FEDS RECONSIDER FORT SILL APACHE’S AKELA CASINO PLANS
DEMING, NM - The Fort Sill Apache Tribe of Oklahoma moved a step closer to
opening their Apache Homelands Casino, east of Deming off Interstate 10, when
the National Indian Gaming Commission filed a court document last week
withdrawing the federal government’s previous position. The document said the
NIGC was "in the process of reviewing and reconsidering" its opinion based on a
new argument presented by the tribe.
Early this year the tribe asked the U.S. District Court in Oklahoma to force
federal officials to issue a reservation proclamation for their Akela property,
which would help their casino efforts. In May the NIGC submitted their written
opinion about why Akela did not qualify under federal law. That document has now
been formally withdrawn from the court.
"I believe it means they're reconsidering their decision the land was not
appropriate for gaming," said Fort Sill Apache Chairman Jeff Houser. He believes
this is a positive step.
The tribe has built a 6,000 square-foot casino off Interstate 10 about 40 miles
west of Las Cruces, where they want to operate Class II electronic bingo
machines. They are currently operating a smoke shop and cafe on the property.

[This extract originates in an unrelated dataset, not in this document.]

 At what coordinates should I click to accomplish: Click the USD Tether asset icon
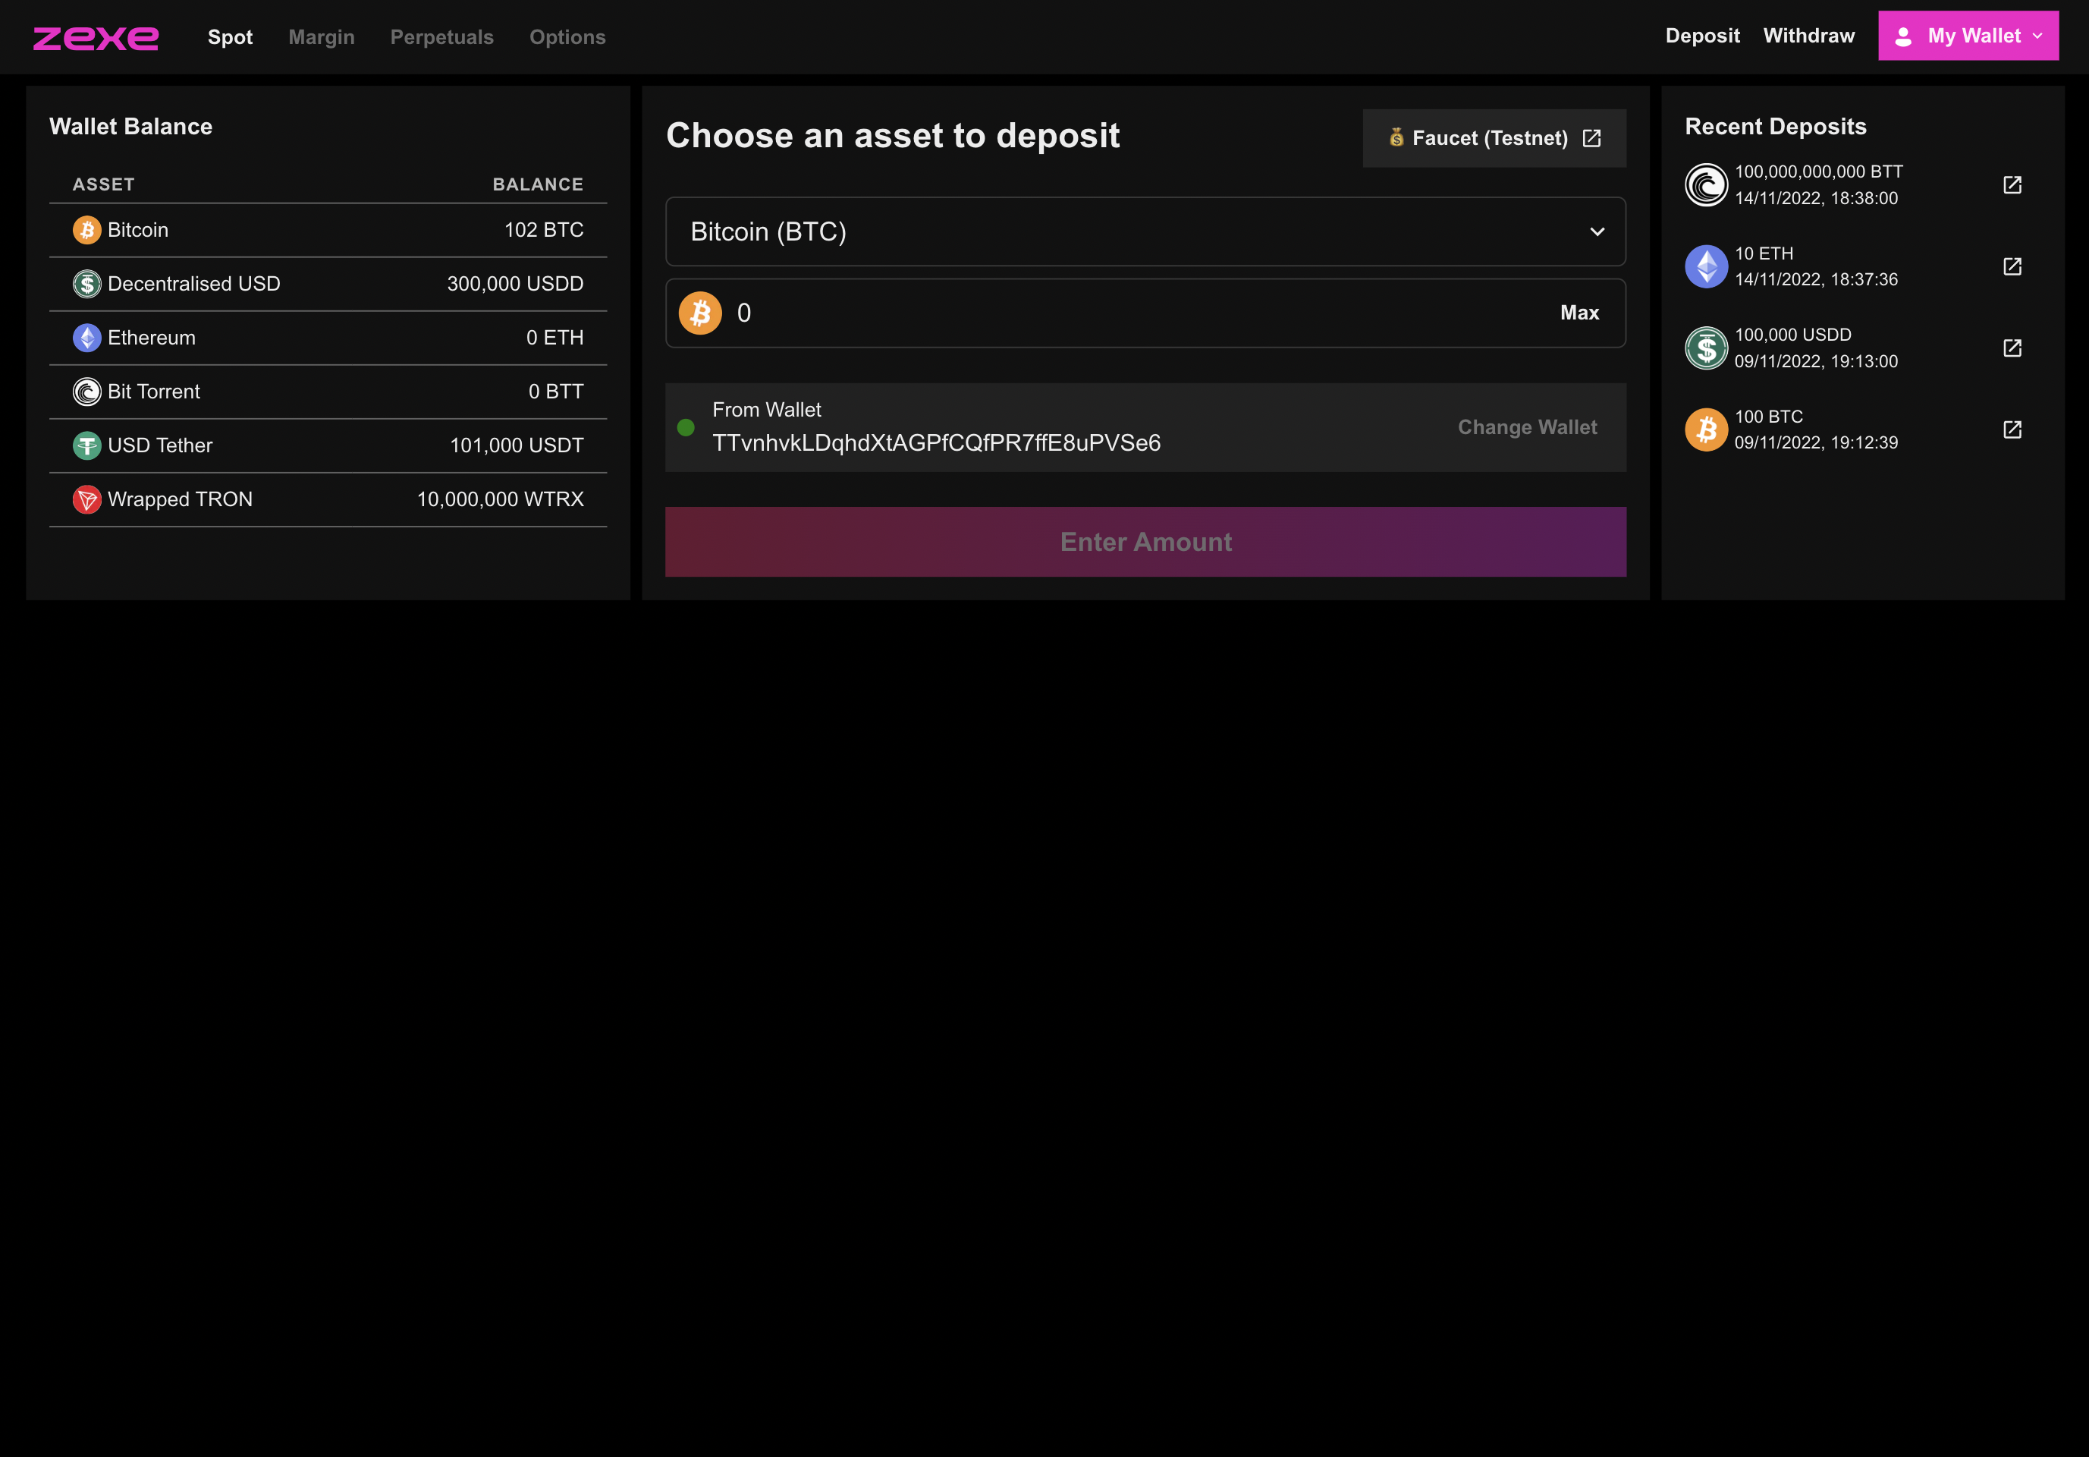pos(86,446)
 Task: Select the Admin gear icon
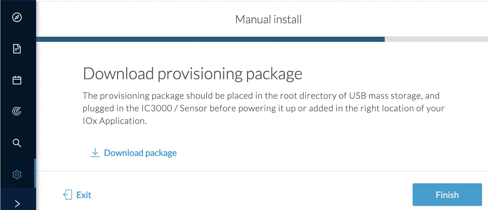[x=17, y=174]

Gov. Bill Richardson remains opposed to gaming on that site. His spokesman,
Gilbert Gallegos, said "Fort Sill does not have any legal rights to operate
gaming activities in New Mexico. Gov. Richardson will continue to aggressively
resist any efforts by the tribe to operate an illegal casino in New Mexico."
The Fort Sill Apaches are descendants of the Chiricahua and Warm Springs
Apaches, who once roamed southeastern Arizona, southwestern New Mexico, and
northern Mexico. They were relocated as prisoners of war to Florida and later to
Fort Sill, Oklahoma in the late 1800s.